Use a local server with a custom model#

Python 3.12 support

The transformers library is not supported in python 3.12 yet due to the lack of pytorch support for 3.12. Follow the pytorch issue for more information.

See local_server.py on GitHub.#
import logging

from genai.client import Client

# Import the ibm-generative-ai library and local server extension
from genai.extensions.localserver import LocalLLMServer, LocalModel
from genai.schema import (
    DecodingMethod,
    StopReason,
    TextGenerationParameters,
    TextGenerationResult,
    TextGenerationReturnOptions,
    TextTokenizationCreateResults,
    TextTokenizationParameters,
)

# This example uses the transformers library, please install using:
# pip install transformers torch sentencepiece
try:
    from transformers import T5ForConditionalGeneration, T5Tokenizer
except ImportError:
    raise ImportError(
        """
Could not import transformers which is needed for this example.
Please install using: pip install transformers torch sentencepiece
"""
    )


def heading(text: str) -> str:
    """Helper function for centering text."""
    return "\n" + f" {text} ".center(80, "=") + "\n"
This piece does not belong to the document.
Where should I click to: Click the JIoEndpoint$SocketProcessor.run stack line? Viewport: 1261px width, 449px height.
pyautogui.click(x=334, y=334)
logger = logging.getLogger(__name__)


class FlanT5Model(LocalModel):
    model_id = "google/flan-t5-base"

    def __init__(self):
        logger.info("Initialising my custom flan-t5-base model")
        self.tokenizer = T5Tokenizer.from_pretrained("google/flan-t5-base")
        self.model = T5ForConditionalGeneration.from_pretrained("google/flan-t5-base")
        logger.info("flan-t5-base is ready!")

    def generate(self, input_text: str, parameters: TextGenerationParameters) -> TextGenerationResult:
        logger.info(f"Calling generate on: {input_text}")
        input_ids = self.tokenizer(input_text, return_tensors="pt").input_ids
        response = self.model.generate(input_ids, max_new_tokens=parameters.max_new_tokens)
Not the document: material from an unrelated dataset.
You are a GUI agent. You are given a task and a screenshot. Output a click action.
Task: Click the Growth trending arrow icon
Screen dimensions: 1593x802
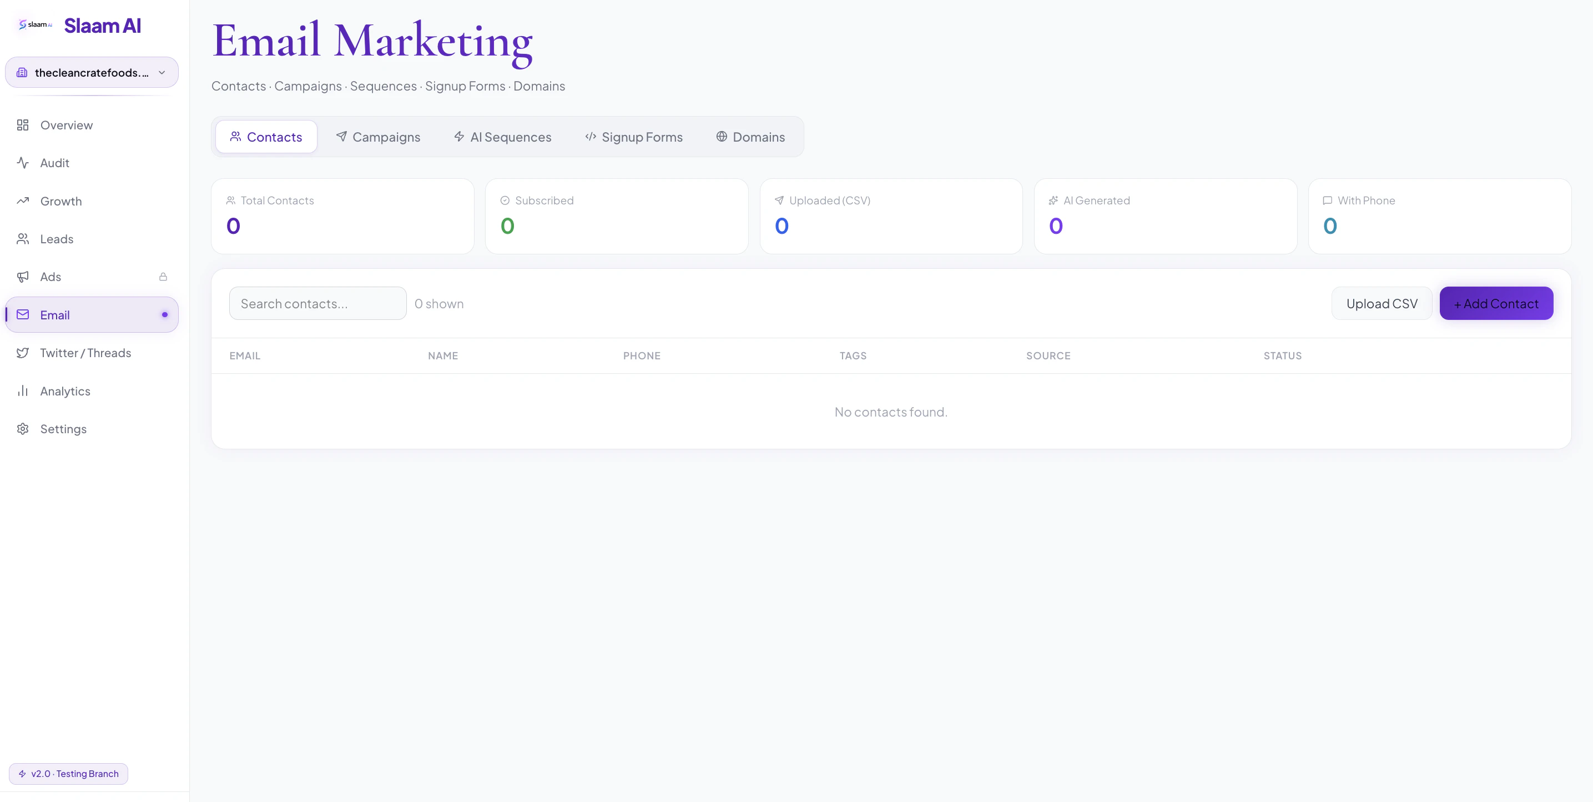tap(23, 201)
        genai_response = TextGenerationResult(
            generated_text=self.tokenizer.decode(response[0]),
            generated_token_count=response.shape[1],
            input_token_count=input_ids.shape[1],
            stop_reason=StopReason.EOS_TOKEN,
            input_text=input_text if parameters.return_options.input_text else None,
        )
        logger.info(f"Response to {input_text} was: {genai_response}")

        return genai_response

    def tokenize(self, input_text: str, parameters: TextTokenizationParameters) -> TextTokenizationCreateResults:
        logger.info(f"Calling tokenize on: {input_text}")
        tokenized = self.tokenizer(input_text).input_ids
        tokens = self.tokenizer.convert_ids_to_tokens(tokenized)
        return TextTokenizationCreateResults(
            token_count=len(tokens),
            tokens=tokens if parameters.return_tokens else None,
        )


print(heading("Use a local server with a custom model"))

# Instantiate the Local Server with your model
# set interface="0.0.0.0" to listen on all interfaces
server = LocalLLMServer(models=[FlanT5Model], interface="127.0.0.1")

# Start the server and execute your code
with server.run_locally():
    print(" > Server is started")
    # Instantiate a custom client
    client = Client(credentials=server.get_credentials())

    # Instantiate parameters for chat
    parameters = TextGenerationParameters(
        decoding_method=DecodingMethod.SAMPLE,
        max_new_tokens=10,
        return_options=TextGenerationReturnOptions(input_text=True),
    )

    prompts = ["Hello! How are you?", "How's the weather?"]
    for response in client.text.generation.create(model_id=FlanT5Model.model_id, inputs=prompts, parameters=parameters):
        result = response.results[0]
        print(f"Prompt: {result.input_text}\nResponse: {result.generated_text}")


print(" > Server stopped, goodbye!")